Mantan Bos Klub Inter Milan ini saat ini juga tengah memetakan jalur bisnis dari digital curency. Menurut Erick, peluang ini juga agar BUMN bisa mengembangkan ekonomi digital di Indonesia
Baca Juga: BI Berencana Membuat Uang Digital, CEO Indodax Buka Suara
"Saya dengar BI dan mendag sudah bicarakan ini. Nah, kami Kementerian BUMN juga mapping hal-hal seperti ini," ucapnya.
Erick menambahkan, digital currency juga tidak kalah penting di ekosistem ekonomi digital. Sehingga, mau tak mau BUMN harus membangun ekosistem mata uang digital ini.
"Yang namanya digital currency akan jadi kunci yang tidak kalah pentingnya. Apalagi platform agri tech, fintech edu tech health tech ini jadi second wave yang perlu diantisipasi bersama," katanya.
Sebelumnya, Wakil Menteri Perdagangan Jerry Sambuaga menegaskan bahwa crypto adalah salah satu aset digital yang masuk kategori sebagai komoditas dalam perdagangan.
Oleh karena itu, crypto sudah tepat diatur oleh Badan Pengawas Perdagangan Berjangka Komoditi atau Bappebti.
Baca Juga: Haramkan Bitcoin, Gubernur BI Wacanakan Penerbitan Mata Uang Digital
"Aset crypto bukan mata uang atau alat pembayaran menurut hukum Indonesia. Ia merupakan aset digital yang bisa diperdagangkan sebagai komoditi.
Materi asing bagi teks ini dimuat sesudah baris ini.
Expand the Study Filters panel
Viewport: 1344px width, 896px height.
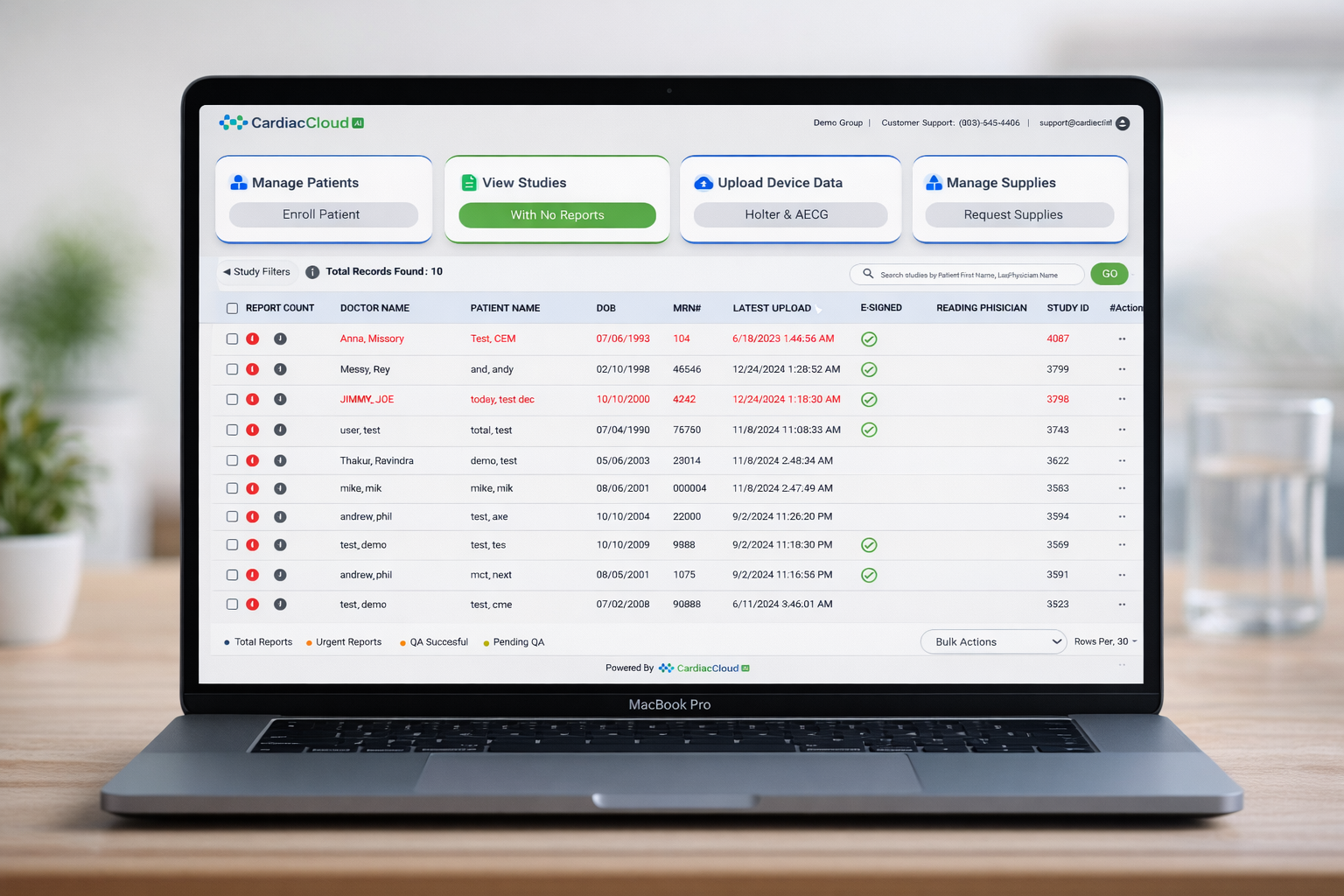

Karena itu ini masuk dalam kewenangan pengaturan oleh Bappebti," ujar Jerry dalam keterangannya, Kamis (3/6/2021).
Jerry juga menekankan bahwa crypto adalah jenis pengembangan aset digital yang relatif baru dan perlu diakomodasi pengaturannya dalam sistem perdagangan di Indonesia.
Hal ini tidak lepas dari penggunaan yang makin luas, prospek diversifikasi penggunaan dan dampaknya bagi perekonomian nasional secara umum.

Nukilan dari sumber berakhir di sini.